Segundo o Forum Econômico Mundial (World Economic Forum), muitos países estão considerando, agora, seguir o modelo holandês que pode revolucionar os cuidados de saúde (aqui, na versão em inglês).  De fato, diversos outros países já estudaram e estão adotando o modelo holandês.

Segundo uma de suas fundadoras, Gertje Van Roessel, hoje diretora internacional da Buurtzorg, o sistema não tem gerentes e defronta-se com burocracia muito reduzida.
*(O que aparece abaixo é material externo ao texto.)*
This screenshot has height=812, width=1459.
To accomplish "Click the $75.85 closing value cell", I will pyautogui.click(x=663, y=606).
Quantos carimbos, grampeadores, assinaturas físicas e taxas de licenciamento devem ser suprimidos, no Brasil, para que o atendimento domiciliar seja simplificado, torne-se mais dinâmico e acessível, tenha os seus custos reduzidos? Ainda há chances dos burocratas se transformarem em servidores públicos?  Ao que tudo indica, só mesmo se os profissionais de saúde não ficarem esperando por iniciativas do poder público.

 

Publicado por

Luiz Prado

Quando estudante de Economia, já no segundo ano da faculdade, caiu-me nas mãos o relatório Limites para o Crescimento, encomendado pelo Clube de Roma ao MIT. Para quem não sabe, o Clube de Roma era um encontro anual de dirigenes de grandes corporações para dividir mercados. No período anterior, Agnelli propôs que discutissem, também, fontes de suprimento de matérias-primas. Como não tinham as informações, encomendaram o estudo sobre o tema ao MIT. Limites para o crescimento era algo impensável na teoria econômia! – e os economistas ainda continuam medindo o mundo pelo tal crescimento do PIB! Daí para apaixonar-me por recursos naturais foi um pulo. E passei a vida trabalhando sobre o tema.
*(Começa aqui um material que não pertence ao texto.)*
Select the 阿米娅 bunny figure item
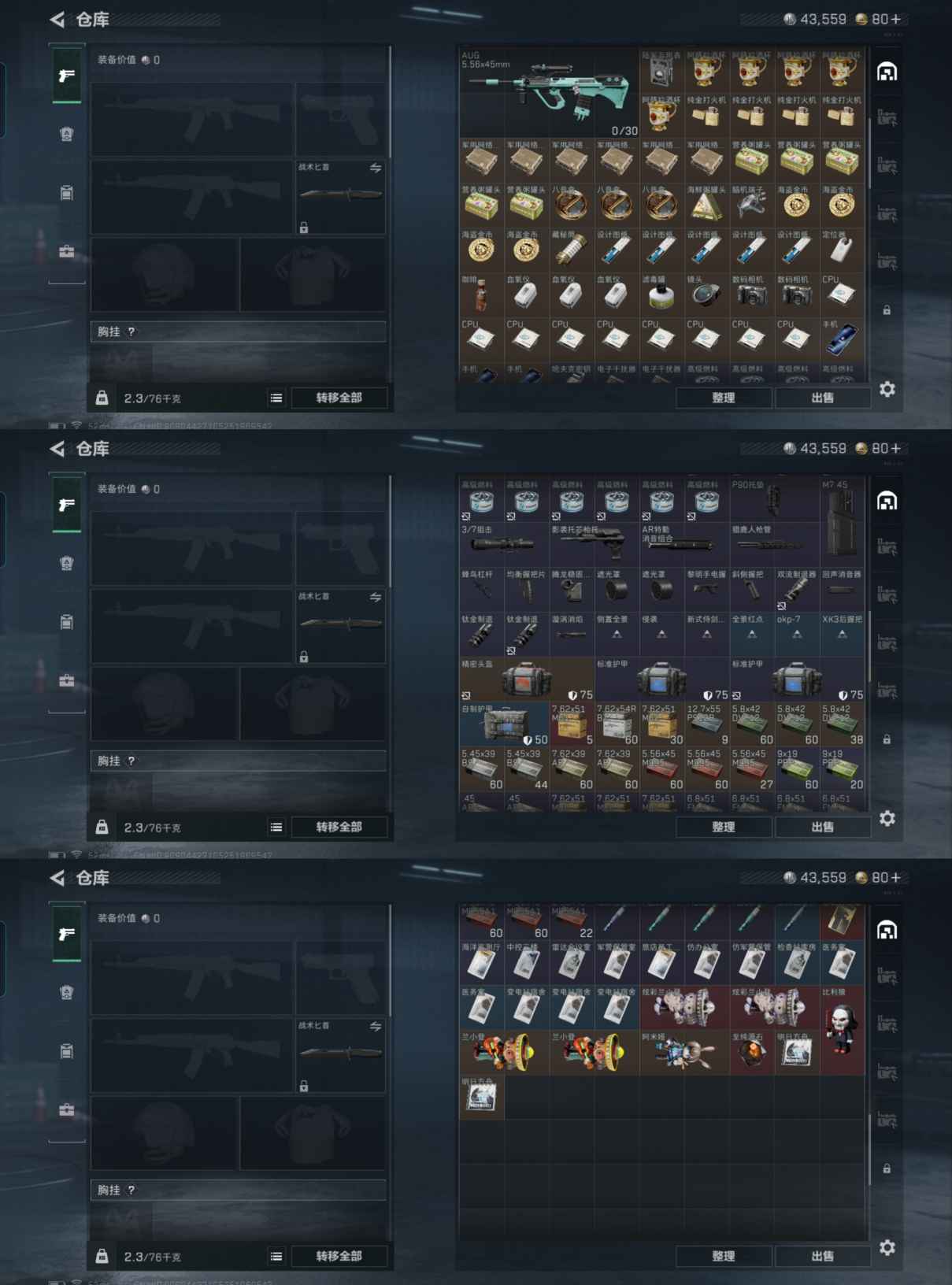 (683, 1053)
2 thoughts on “Buurtzorg – Dando poder aos profissionais de saúde para concentrar-se nas necessidades das comunidades”

  1. Ótima abordagem! Em verdade, o que paralisa muitos dos avanços é um dos Conselhos mais poderosos (que tenho admiração por sinal) – o CRM, juntamente com a “falta de união” dos outros Conselhos – a passos lentos caminhamos… ou não.

  2. No meu entender, o CRM está mais preocupado com manter e ampliar a reserva de mercado dos médicos do que com a saúde da população e na eficiência/gestão dos serviços de saúde pública ou privada.